A wind farm’s O&M is an essential price to pay—it contributes to value creation, increases turbine availability, and boosts returns, said Harshavardhan Reddy Nagatham, a GlobalData analyst.
O&M continues to change and improve as demand grows. In previous years, working up-tower on a wind turbine was challenging, if not impossible some times of year. “If a high-speed shaft or an intermediate bearing needed fixing inside a turbine, the gearbox had to come down,” explained Mike Grunow, Vice President of Sales and Marketing at Moventas. “Now we are able to do a lot of repairs up-tower.”
Replacing the gear on a high-speed shaft is now possible, but doing so depends on the turbine’s gearbox because the process calls for specialized tooling.
Common maintenance challenges that affect wind farms today include keeping gearbox oil clean and free of water contaminants. Specialists suggest using a harder surface of the gear to mitigate boundary lubrication.
“All manufacturers will use carburized gears in their gearboxes, but when it comes to the ring gear, many manufacturers choose other materials and hardening processes,” said Grunow. “As a result, the ring gear isn’t as durable in an environment with contamination. It builds up in the oil, and eventually the gearbox bearings will fail because of it.”

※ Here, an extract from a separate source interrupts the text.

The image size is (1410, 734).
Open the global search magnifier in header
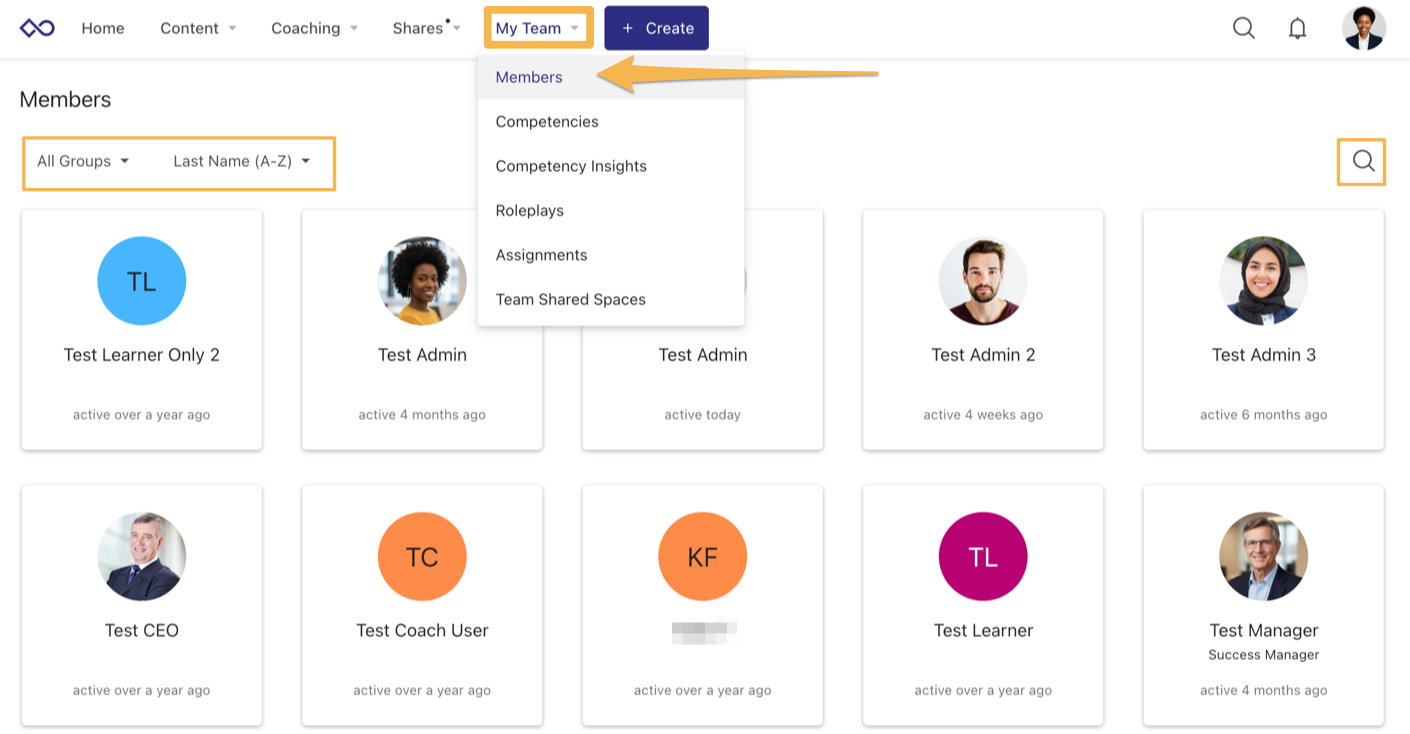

Size is another challenge for maintenance work in the wind industry. The bore of the planet wheel can only be so large before it loses rim thickness, and at a certain thinness the gear teeth will crack, said Grunow. Ultimately, bearing size is limited by size restrictions in the nacelle. An integrated bearing lets a manufacturer achieve greater capacity in the planetary stage of a gearbox.
Wind-farm owners are tracking and monitoring their assets to reduce turbine maintenance and increase performance whenever possible.
“Regular O&M reduces the downtime of a turbine and optimizes electricity generation, which leads to an increase in revenue,” said Nagatham. “In optimal conditions, O&M activity guarantees a turbine life of 20 years. Life may be further extended through improvements and adaptations during the later years of its lifecycle.”
Quality O&M services are designed to maximize gearbox life through the early detection of mechanical problems. Using more than simple vibration analysis, one program in the industry uses real-time multi-sensor monitoring of gearbox vibration, oil condition, and particle counts. This allows diagnosing some potential problems months in advance, Grunow said.
For aging and post-warranty wind turbines, a few programs may help reduce maintenance and repair costs. One in particular, offered by Moventas, gives customers a refurbished or brand-new replacement gearbox in exchange for their damaged gearbox. Customers only pay the cost of the repair, and they benefit from minimized downtime and crane usage, according to the company.
“Maintenance can be proactively planned, which limits downtime,” said Grunow.